今有雨,在家读一本谈染色的书,其实是看色卡和色名,就这么一张张看过去,居然看了好半天。这些得自实物的色彩语汇,在脑海里就是一场视觉盛宴。比如褐色分为“枣褐”“椒褐”“荆褐”“艾褐”“秋茶褐”“沉香褐”“茶褐”“苦竹褐”,眼前对应着枣子、花椒、荆条、艾草、茶和竹子,跳出一个个植物的具体形貌,简直就是色阶铮的植物园。用不着发达的通感,都能从活色生香的色名中嗅出草木芳气。再看看日本人的色名,亦如是,比如“萱草”“栀子”“丁字茶”“煤竹”“小豆”“白茶”“江户茶”“堇色”“勿忘草”“梅幸茶”“枇杷茶”“茄子绀”“赤白橡”。
植物是颜色的亲戚:很多颜色是以植物命名的。看过《红楼梦》的人,一定记得宝玉的茄色狐狸皮袄,芳官的海棠红短袄,香菱的石榴裙,宝钗的玫瑰紫坎肩。还有很多颜色,是有来时路的,比如“退红”——半新半旧,褪到半路的粉红色;又比如“靠色”,染蓝染到最后一交,浅浅的一弯。还有,颜色会有娇嗔或怒色么?我一直想不明白,“不肯皂”是什么意思呢?是生气了不愿意变黑的灰色么?哈哈哈。
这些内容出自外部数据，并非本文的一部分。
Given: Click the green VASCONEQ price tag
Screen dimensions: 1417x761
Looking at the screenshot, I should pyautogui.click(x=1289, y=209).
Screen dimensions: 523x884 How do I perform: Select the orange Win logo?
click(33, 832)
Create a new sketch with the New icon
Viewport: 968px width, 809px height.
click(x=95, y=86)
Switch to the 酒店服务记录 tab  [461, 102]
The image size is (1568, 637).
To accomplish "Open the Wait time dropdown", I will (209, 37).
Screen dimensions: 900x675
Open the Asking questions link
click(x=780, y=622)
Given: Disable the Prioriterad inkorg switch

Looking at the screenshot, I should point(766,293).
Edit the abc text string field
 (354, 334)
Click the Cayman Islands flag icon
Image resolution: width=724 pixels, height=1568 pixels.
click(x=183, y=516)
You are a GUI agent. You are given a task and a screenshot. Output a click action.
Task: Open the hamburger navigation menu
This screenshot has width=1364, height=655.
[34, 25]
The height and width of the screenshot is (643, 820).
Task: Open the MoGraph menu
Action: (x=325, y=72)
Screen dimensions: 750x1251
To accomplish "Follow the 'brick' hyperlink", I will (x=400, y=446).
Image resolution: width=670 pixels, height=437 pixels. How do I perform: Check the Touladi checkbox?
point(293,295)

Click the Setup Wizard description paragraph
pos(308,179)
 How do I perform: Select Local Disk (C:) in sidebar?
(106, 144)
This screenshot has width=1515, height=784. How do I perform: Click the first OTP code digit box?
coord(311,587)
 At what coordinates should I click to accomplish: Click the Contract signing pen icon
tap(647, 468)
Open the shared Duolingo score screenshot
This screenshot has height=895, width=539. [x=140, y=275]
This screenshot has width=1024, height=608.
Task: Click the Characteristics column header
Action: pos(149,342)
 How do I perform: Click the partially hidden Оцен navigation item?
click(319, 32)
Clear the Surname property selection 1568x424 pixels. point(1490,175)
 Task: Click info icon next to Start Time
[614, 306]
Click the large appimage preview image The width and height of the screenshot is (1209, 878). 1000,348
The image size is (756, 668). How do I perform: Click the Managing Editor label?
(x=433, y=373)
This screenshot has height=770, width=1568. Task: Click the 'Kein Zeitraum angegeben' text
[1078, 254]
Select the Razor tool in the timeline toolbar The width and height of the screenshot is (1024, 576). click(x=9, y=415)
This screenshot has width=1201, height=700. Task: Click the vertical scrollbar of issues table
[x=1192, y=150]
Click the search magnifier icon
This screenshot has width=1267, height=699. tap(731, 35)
不但是名字的来源,很多颜色都是植物染成的。“凡染,大抵以草木而成,有以花叶,有以茎实,有以根皮”,比如最早的红色染料是茜草,就是《诗经》里的“茹藘在阪”,蓝色染料是蓼蓝,即“终朝采蓝”,松花笺是用槐花蕾煮汁拖过上色的,葵笺是黄蜀葵汁浸染的,栀子染黄色,石榴染红色,红花染绯色……我曾经吃过很长时间的中药,每次吃到红花什么的就得刷牙,怕牙齿变黄,原来人家本来就是中国古代的植物染色剂——
不只它,包括吃过的郁金,黄柏,板蓝根,通通都是。
冬天带皮去植物园,她在麻栎树下捡到好多迷你刺猬一样的栎斗,里面包着青冈子,这个斗壳也是染色的。我的朋友青衣也喜欢自己玩草木染,刚她告诉我,“我有次桑葚染紫,结果染出来是蓝色。还有,前几天我收拾阳台,把木耳菜的枯枝收拾一下,木耳菜结那种黑色的果果,结果我发现踩破了是很漂亮的紫,我收了一些,准备再把一件穿旧的白衣给染了”。哎呀,真是高手在民间。在古代,染布也是女红的一种,“缣罗不著索轻容,对面教人染退红”,就是女官拿来最轻薄的纱,示范给宫女染色的场景。节日也要靠“染制人造花”营造氛围:“荆楚之俗,四月八日,有染绢为芙蓉,捻蜡为菱藕。”
读日本民艺书时,也常读到写染匠的篇章。“以自然为伙伴从事劳作的人心里都有本自然日历:春天采蚕丝,五月采麻,冬天采蕉。至于蔻娄,野猪爱吃它的季节色最美。梅雨季则是染色的时候。”我们中国的《诗经》里也有“七月鸣鵙,八月载绩。
载玄载黄,我朱孔阳”——朱是红色。我喜欢与物候同步的,那种古老农业社会的天人相依。
买过两本张琴的书,她是专门研究蓝夹缬的,据说在温州瑞安还有夹缬博物馆,哪天有空时很想去参观下。